As for the reason there are sharks swimming in Venice’ canals….the main mafioso put small sharks (or “bambino sharks”, as he says) in the canals years ago because – and i quote – “too many people swimming in the canals”. You would think he did to protect the Medici’s treasure, but he didn’t knew about it existing until the protagonist does…. despite hiring David’s father to do the same exact thing. I guess the mafioso wasn’t sure of the treasure actually existing, but still… XD
Wouldn’t be a real David Lerner directed film if it wasn’t full of errors of any variety, from mispellings (“Medicci” instead of “Medici”), continuity errors, the obvious re-use of shots mere seconds after they are presented, people able to speak clearly underwater with breathers on, goofs like the boat in a shot… clearly being a prop on very visible wheels, alongside the expected choppy editing that mixes documentary footage of real sharks with cheap blood/gore effects, or footage of them eating something edited with the actors spazzing out in the non-Venetian waters.
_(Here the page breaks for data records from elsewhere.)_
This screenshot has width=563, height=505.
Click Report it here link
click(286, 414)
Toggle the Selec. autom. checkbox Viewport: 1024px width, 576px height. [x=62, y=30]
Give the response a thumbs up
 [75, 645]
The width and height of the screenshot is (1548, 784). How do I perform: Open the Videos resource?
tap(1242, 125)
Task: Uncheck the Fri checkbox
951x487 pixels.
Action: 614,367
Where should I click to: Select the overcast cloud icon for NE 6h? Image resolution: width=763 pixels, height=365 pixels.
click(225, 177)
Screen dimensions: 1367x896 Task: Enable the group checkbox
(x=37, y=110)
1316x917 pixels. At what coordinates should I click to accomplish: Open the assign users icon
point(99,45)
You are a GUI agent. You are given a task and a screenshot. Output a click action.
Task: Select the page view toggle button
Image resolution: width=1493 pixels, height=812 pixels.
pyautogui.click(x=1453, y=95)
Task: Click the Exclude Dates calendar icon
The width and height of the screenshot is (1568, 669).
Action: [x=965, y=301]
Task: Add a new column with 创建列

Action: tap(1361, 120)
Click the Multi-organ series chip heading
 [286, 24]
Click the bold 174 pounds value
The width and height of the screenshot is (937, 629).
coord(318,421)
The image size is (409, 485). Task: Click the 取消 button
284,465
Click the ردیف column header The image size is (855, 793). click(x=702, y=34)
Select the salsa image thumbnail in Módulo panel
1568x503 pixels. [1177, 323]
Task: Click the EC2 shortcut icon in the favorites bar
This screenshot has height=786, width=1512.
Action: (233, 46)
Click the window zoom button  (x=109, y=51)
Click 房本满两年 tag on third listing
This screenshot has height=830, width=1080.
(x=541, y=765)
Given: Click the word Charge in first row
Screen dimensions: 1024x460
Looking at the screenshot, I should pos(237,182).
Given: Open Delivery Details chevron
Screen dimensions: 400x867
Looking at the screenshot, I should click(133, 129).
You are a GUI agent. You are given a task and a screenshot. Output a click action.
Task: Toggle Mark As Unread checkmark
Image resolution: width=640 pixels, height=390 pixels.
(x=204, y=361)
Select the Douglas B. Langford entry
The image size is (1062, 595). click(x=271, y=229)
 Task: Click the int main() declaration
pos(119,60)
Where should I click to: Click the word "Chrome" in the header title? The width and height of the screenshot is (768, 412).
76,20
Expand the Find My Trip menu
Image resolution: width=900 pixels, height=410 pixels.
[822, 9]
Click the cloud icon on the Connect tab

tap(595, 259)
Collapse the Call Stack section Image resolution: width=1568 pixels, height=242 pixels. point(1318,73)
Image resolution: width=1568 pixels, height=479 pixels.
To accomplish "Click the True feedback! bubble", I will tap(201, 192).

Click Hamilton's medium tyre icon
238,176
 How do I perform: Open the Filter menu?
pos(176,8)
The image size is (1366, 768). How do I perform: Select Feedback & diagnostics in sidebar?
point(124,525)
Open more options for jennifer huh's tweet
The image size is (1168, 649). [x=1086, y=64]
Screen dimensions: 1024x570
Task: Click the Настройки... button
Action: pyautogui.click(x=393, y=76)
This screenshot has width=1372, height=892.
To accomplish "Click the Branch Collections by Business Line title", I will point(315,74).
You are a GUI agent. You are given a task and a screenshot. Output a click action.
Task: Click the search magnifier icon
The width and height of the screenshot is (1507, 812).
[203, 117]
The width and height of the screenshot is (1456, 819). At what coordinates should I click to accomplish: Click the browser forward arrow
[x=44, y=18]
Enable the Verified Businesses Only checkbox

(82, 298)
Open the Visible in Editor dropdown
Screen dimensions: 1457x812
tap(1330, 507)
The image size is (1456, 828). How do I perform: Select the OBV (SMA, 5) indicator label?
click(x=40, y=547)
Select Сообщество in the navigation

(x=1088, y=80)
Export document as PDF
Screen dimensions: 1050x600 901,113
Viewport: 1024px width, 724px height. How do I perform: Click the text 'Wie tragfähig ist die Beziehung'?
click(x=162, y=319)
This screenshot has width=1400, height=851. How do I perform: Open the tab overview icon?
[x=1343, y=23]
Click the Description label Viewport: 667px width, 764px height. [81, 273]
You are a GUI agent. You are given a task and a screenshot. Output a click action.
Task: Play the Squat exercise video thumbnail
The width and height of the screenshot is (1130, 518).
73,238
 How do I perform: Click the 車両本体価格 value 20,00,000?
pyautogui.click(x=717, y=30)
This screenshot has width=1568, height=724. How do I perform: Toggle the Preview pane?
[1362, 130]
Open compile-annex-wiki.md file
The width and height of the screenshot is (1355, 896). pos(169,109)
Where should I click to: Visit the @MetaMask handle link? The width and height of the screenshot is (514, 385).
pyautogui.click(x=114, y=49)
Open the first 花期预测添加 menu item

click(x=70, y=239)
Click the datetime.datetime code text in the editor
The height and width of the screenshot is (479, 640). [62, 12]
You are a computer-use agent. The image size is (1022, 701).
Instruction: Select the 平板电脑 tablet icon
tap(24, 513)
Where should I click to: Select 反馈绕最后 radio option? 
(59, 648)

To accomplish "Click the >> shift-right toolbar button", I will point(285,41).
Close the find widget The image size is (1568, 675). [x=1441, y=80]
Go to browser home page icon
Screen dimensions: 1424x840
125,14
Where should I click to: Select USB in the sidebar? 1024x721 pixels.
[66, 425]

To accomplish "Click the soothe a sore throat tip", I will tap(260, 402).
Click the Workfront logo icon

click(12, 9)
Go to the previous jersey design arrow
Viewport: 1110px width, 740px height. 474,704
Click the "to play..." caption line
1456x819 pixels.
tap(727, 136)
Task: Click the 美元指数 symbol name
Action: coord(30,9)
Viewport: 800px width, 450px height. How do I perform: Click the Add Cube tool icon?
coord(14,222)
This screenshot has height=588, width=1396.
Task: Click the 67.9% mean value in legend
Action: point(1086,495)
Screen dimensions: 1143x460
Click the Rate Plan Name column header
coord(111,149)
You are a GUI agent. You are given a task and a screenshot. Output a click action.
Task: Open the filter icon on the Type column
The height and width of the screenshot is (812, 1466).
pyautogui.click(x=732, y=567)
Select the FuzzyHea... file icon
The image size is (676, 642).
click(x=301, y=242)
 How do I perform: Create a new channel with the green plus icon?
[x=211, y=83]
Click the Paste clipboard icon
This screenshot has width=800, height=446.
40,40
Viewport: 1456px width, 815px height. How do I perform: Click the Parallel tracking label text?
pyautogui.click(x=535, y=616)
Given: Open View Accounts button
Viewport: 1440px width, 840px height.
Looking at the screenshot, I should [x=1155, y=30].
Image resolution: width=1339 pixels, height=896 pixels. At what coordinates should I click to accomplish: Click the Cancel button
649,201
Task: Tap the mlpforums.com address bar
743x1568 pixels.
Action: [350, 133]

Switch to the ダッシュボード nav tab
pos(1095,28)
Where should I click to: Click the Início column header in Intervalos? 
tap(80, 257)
As an italian, i get a kick of how they decided to just use very generic opera (instead of using actual opera arias that do exist) and incredibly forgettable, and just throw in random references to italian soccer stars Del Piero and Totti. Also, the characters all speak english, sometimes sporting a clumsy italian or saying italian phrases like “sì, signore” (“yes, sir”) in the middle of the dialogues, which is to be expected as most of the cast is made of bulgarian and american actors, but also 2 italian actors… one not even playing an italian character. XD
Speaking of which, this movie has the leads (David and his wife) played by Stephen Baldwin and Vanessa Johansson, the brother of Alec Baldwin and Scarlett Johansson’s sister, respectively, both having met with the unfortunate fate of being cast because they couldn’t get their more popular siblings, and doing what they can with the material, not exactly too invested in the roles, but whatever.
The production values aren’t as bad as you might expect, despite everything i said, the cinematography it’s passable, it’s just that the movie is directed and edited like a mess, and it’s indeed a mess of unapologetic mafia clichès, action movie clichès, shark movies clichès, making for ridiculous shoot outs, where the warehouse seems to expand as the fight goes on, despite the comical deluge of cops that keep arriving on the scene, all made even more hilarious by random use of slow-mo, amateur level filter effects, and randomly sudden jumpcuts, and shit like the protagonist slowing down mafia goons by using classical art props.
It’s a delightful gibberish, making for an actual “so bad it’s good” movie, as the extra, unplanned incompentence and the pick-n-mix plot with sharks, mafia and Templar treasure just somewhat works, it’s ridiculous enought but has actually some structure and content to justify the runtime, and make for a really entertaining bad movie.
For bad shark movies lovers, this is worth at least a watch, and might even become a “cult classic” in time, it has some potential, but so far it’s mostly forgotten, even by genre fans. Dunno why, as we often elevate so much worse crap to fame.